The hair colour of the maiden is not inconsequential or unintentional. While red hair has historically had negative associations, the Pre-Raphaelite Brotherhood, which Leighton was associated with, frequently depicted red-heads in a positive light to further the intentions of their art movement. By the Victorian era, auburn hair was touted as much as blonde hair, a standard of beauty that would have influenced Leighton to depict the medieval maiden as ginger.

As for many of Leighton's paintings, prints and reproductions of The Shadow are popular.

== Description ==
A medieval knight in chainmail and surcoat stands on the battlements of a castle by the sea, holding his helmet under one arm as the other braces him on the wall. He stands straight and still for the red-haired maiden in front of him dressed in a white medieval dress who leans forward to trace the outline of his shadow. The door to the stairs down from the battlemants is slightly ajar, and a ship is waiting for the knight beyond the battlements.

Leighton has snuck his initials into the painting, not with a signature but by making them appear to be carved into the stone.

== Provenance ==
It was not uncommon for old masters to create two or more versions of the same painting for various reasons.
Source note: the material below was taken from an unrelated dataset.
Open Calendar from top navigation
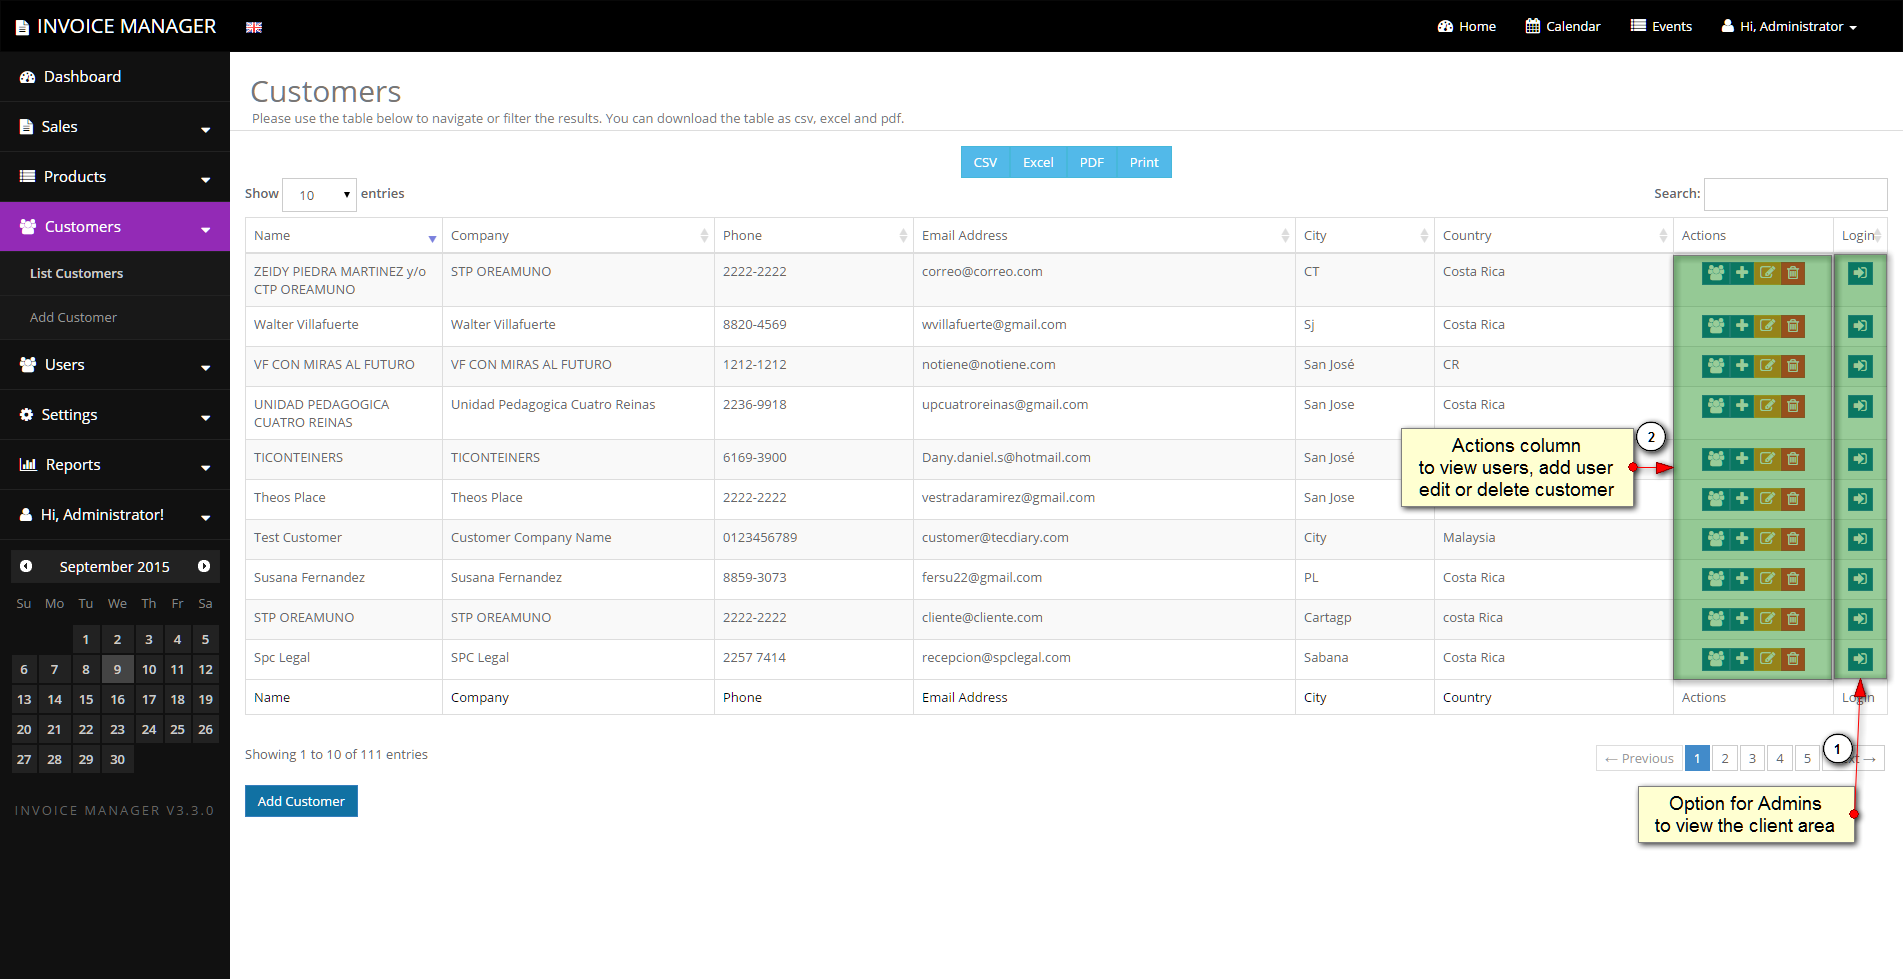 point(1562,26)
Because of this practice, three versions of The Shadow are known:

- one is in the Berman Museum in Anniston, Alabama (formerly the collection of Farley and Germaine Berman, purchased on 3 May 1972 from Sotheby's);
- another is in Cardiff City Hall, acquired when Mrs Annie Fulton of Penarth left part of her residuary estate to the City of Cardiff in 1907;
- and one was sold by Sotheby's for 68,750 GBP to the art dealer M. Newman Ltd on 15 July 2015 in London.

One version of the painting was exhibited at the Royal Academy in 1909.